Second, defendants assert that a narrower range of delegation is permissible where Congress has delegated legislative power involving impairment of fundamental rights, such as the liberty interest involved in sentencing. See Kent v. Dulles, 357 U.S. 116, 129, 78 S.Ct. 1113, 1120, 2 L.Ed.2d 1204 (1958) (right to travel); United States v. Rumely, 345 U.S. 41, 46, 73 S.Ct. 543, 546, 97 L.Ed. 770 (1953) (First Amendment). While we do not agree that these cases support defendants’ view that a narrower delegation may be required here,10 Congress’ delegation to the Commission to promulgate sentencing guidelines includes abundant guidance and direction sufficient to satisfy even this purported higher standard. See, e.g., 28 U.S.C. §§ 991(b) and 994; United States v. Arnold, 678 F.Supp. at 1467-69; Ruiz-Villanueva, supra, 680 F.Supp. at 1417-18; Myers,—F.Supp.-, supra, slip op. at 14-15. Accordingly, defendants’ delegation doctrine argument must fail.
CONCLUSION AND ORDER
For the foregoing reasons, the Court concludes that the Sentencing Re[1515]*1515form Act of 1984 and Guidelines promulgated thereunder are unconstitutional because they violate both the doctrine of separation of powers and defendants’ Fifth Amendment right of due process.11
Now, therefore, this matter having come on for a special en banc hearing before the members of this Court on April 18, 1988; and the Court having fully considered the pleadings and papers submitted by counsel for defendants, the Department of Justice and the United States Sentencing Commission, as amicus curiae, including the points and authorities submitted in support of and in opposition to the motions; and the arguments made by the parties and the Commission at the hearing; and good cause appearing:
IT IS HEREBY ORDERED, ADJUDGED AND DECREED AS FOLLOWS:
1. The Sentencing Reform Act of 1984 and the Guidelines promulgated pursuant to the Act are hereby declared unconstitutional and invalid in these cases before the en banc panel of the Court;
2. This decision is binding upon the members of this Court in all relevant cases unless and until we receive a contrary ruling from the Ninth Circuit or the Supreme Court.

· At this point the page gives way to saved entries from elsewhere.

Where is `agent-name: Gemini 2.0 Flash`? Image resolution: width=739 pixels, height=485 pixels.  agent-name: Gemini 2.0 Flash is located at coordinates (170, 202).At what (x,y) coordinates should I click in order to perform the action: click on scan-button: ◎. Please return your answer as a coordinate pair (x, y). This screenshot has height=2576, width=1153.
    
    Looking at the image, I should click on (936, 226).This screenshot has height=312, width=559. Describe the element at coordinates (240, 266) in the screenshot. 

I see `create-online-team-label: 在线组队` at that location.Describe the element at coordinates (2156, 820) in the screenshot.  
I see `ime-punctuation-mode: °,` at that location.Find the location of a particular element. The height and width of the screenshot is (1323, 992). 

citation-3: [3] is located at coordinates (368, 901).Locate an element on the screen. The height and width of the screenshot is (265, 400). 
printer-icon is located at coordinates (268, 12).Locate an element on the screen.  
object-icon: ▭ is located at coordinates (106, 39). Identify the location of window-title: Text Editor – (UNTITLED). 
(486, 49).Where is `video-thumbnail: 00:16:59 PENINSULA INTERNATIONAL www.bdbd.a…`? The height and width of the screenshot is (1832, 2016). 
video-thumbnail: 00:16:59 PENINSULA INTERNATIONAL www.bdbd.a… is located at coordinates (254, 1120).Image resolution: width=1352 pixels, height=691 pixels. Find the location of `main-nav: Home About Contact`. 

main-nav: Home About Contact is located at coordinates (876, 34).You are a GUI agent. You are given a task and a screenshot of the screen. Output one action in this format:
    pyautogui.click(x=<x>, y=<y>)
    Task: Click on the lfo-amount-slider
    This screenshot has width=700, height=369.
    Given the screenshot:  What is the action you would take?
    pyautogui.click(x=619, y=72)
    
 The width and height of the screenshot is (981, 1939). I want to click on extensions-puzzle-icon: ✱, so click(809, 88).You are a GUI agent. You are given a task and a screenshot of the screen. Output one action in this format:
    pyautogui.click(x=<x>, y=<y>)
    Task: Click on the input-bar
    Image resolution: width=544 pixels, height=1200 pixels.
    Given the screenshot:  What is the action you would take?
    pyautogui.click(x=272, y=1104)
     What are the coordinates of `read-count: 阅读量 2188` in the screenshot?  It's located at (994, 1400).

3. It is further ordered that this decision and order is certified for such immediate appeal or writ as is available under Federal statutes and appellate procedure, particularly 28 U.S.C. §§ 1252, 1254(1), 1292, and 2101(e); and Rule 18 of the Supreme Court Rules; and in this connection the Court is of the opinion that this decision and order involves a controlling question of law as to which there is substantial ground for difference of opinion and that an immediate appeal from the decision and order may materially advance the ultimate termination of litigation; and further, the Court believes that this case is “ ... of such imperative public importance as to justify the deviation from normal appellate practice and to require immediate settlement in this [Supreme] Court.”
REAL, C.J., and TAKASUGI, PFAELZER, HATTER, MARSHALL, GADBOIS, RAE, IDEMAN, LETTS, TEVRIZIAN, DAVIES and LEW, District Judges, and KELLEHER, Senior District Judge, concur.